/---
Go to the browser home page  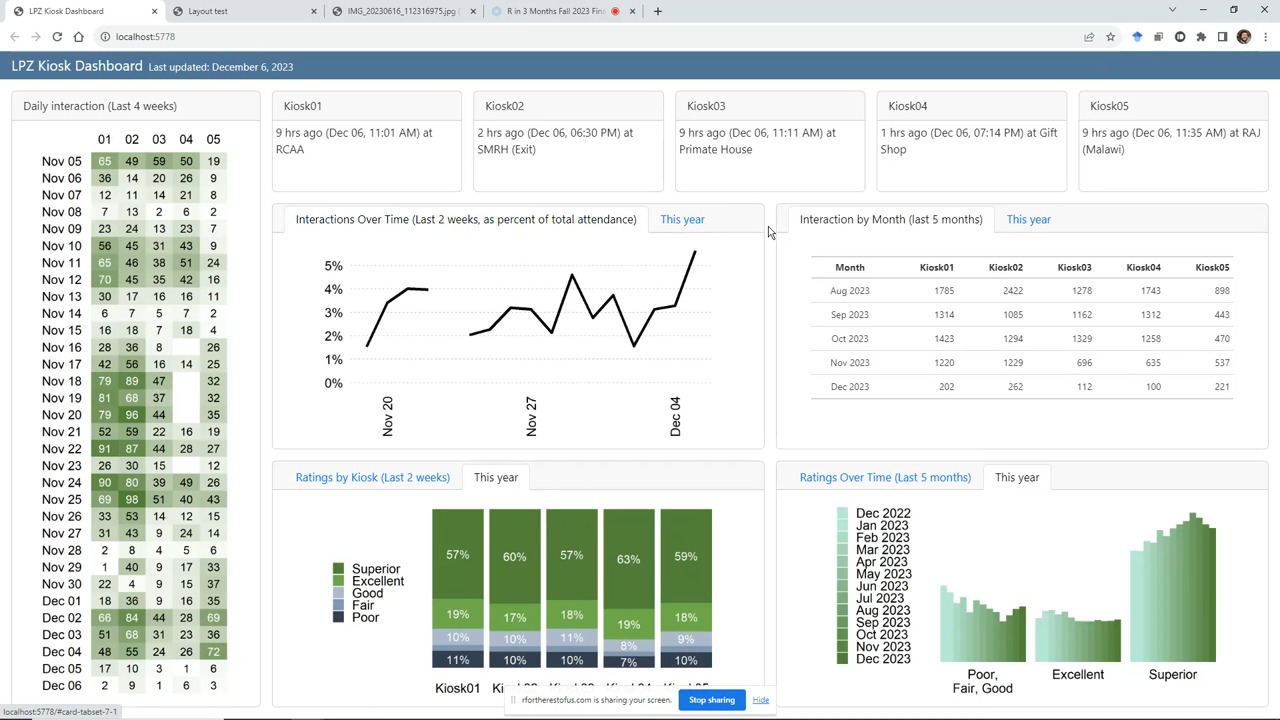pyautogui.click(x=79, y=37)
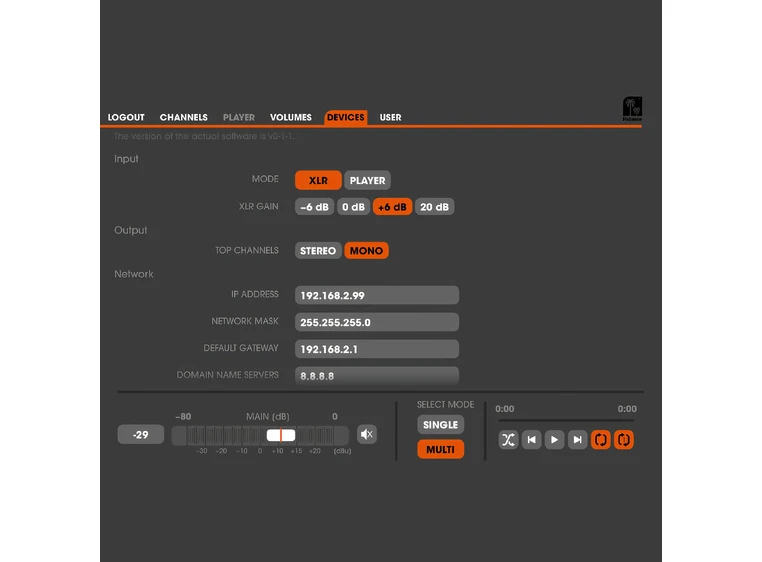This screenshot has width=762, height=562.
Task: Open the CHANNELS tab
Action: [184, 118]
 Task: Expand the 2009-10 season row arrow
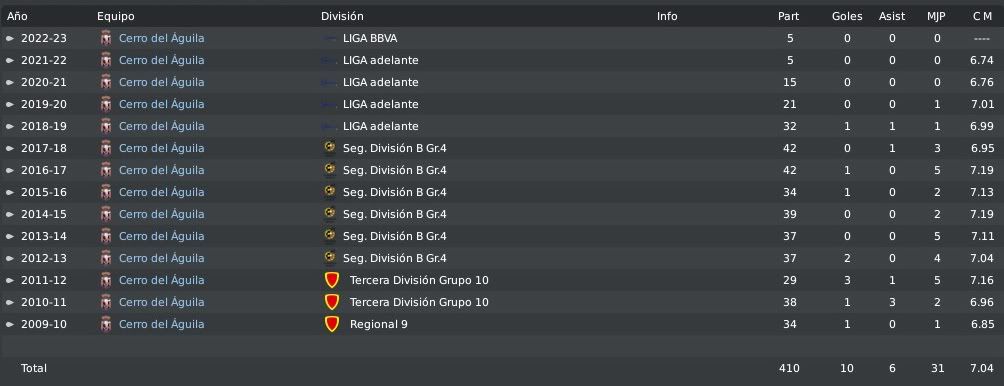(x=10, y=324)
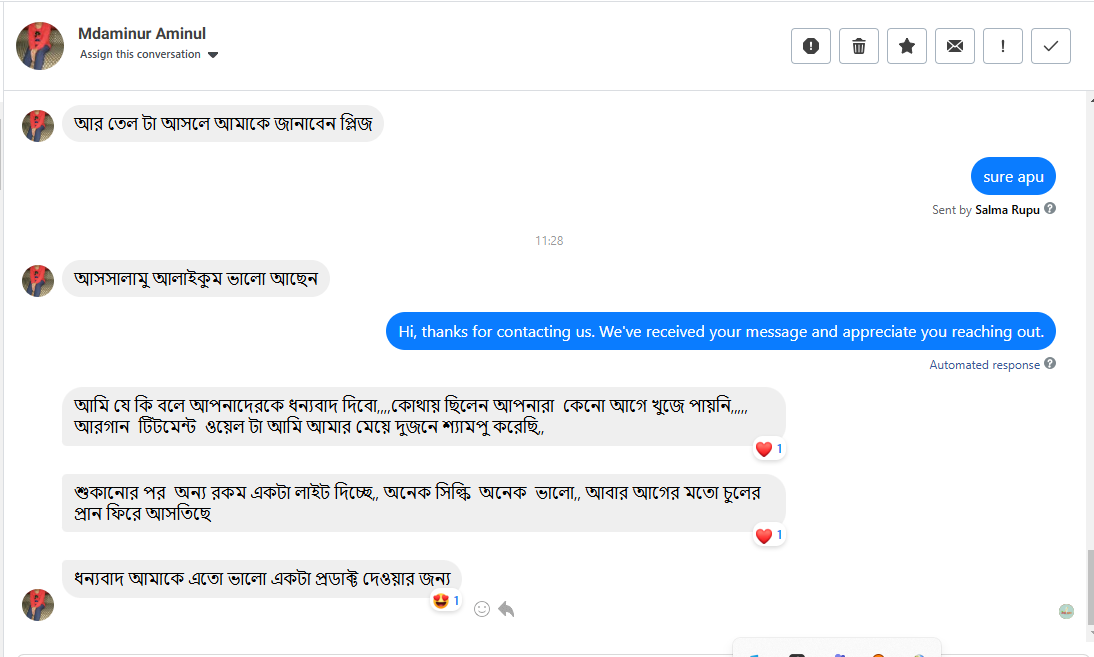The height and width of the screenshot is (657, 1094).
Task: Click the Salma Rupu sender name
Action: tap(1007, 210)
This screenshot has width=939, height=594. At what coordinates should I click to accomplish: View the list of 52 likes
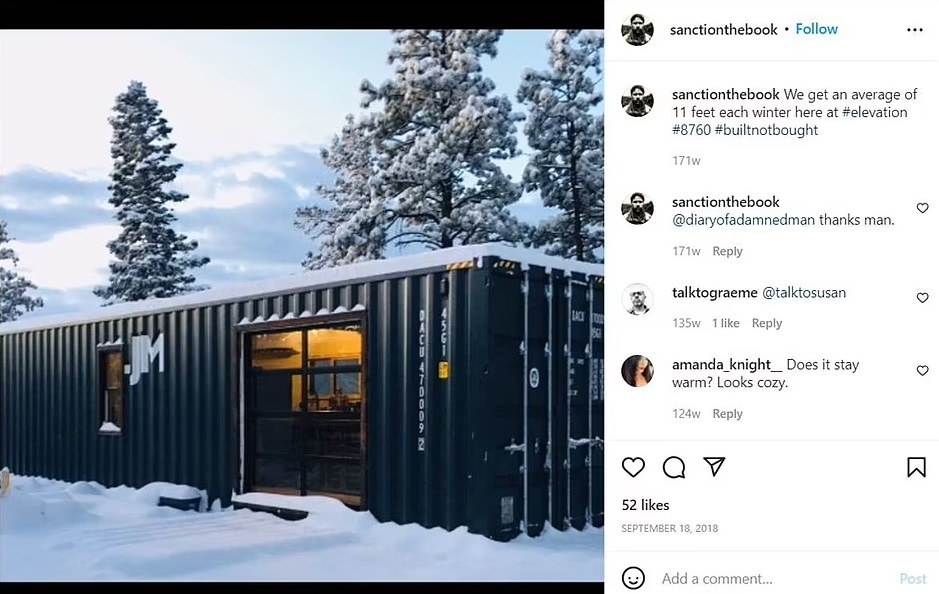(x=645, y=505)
\---
> **EXERCISE DETAILS**:
Exactly the lines from the one that contains "This screenshot has width=939, height=594." through the final line of the records above are needed, given again word for word, with every picture left out.

> **ANSWER TO THIS EXERCISE**:
This screenshot has width=939, height=594. At what coordinates should I click to accomplish: View the list of 52 likes
(x=645, y=505)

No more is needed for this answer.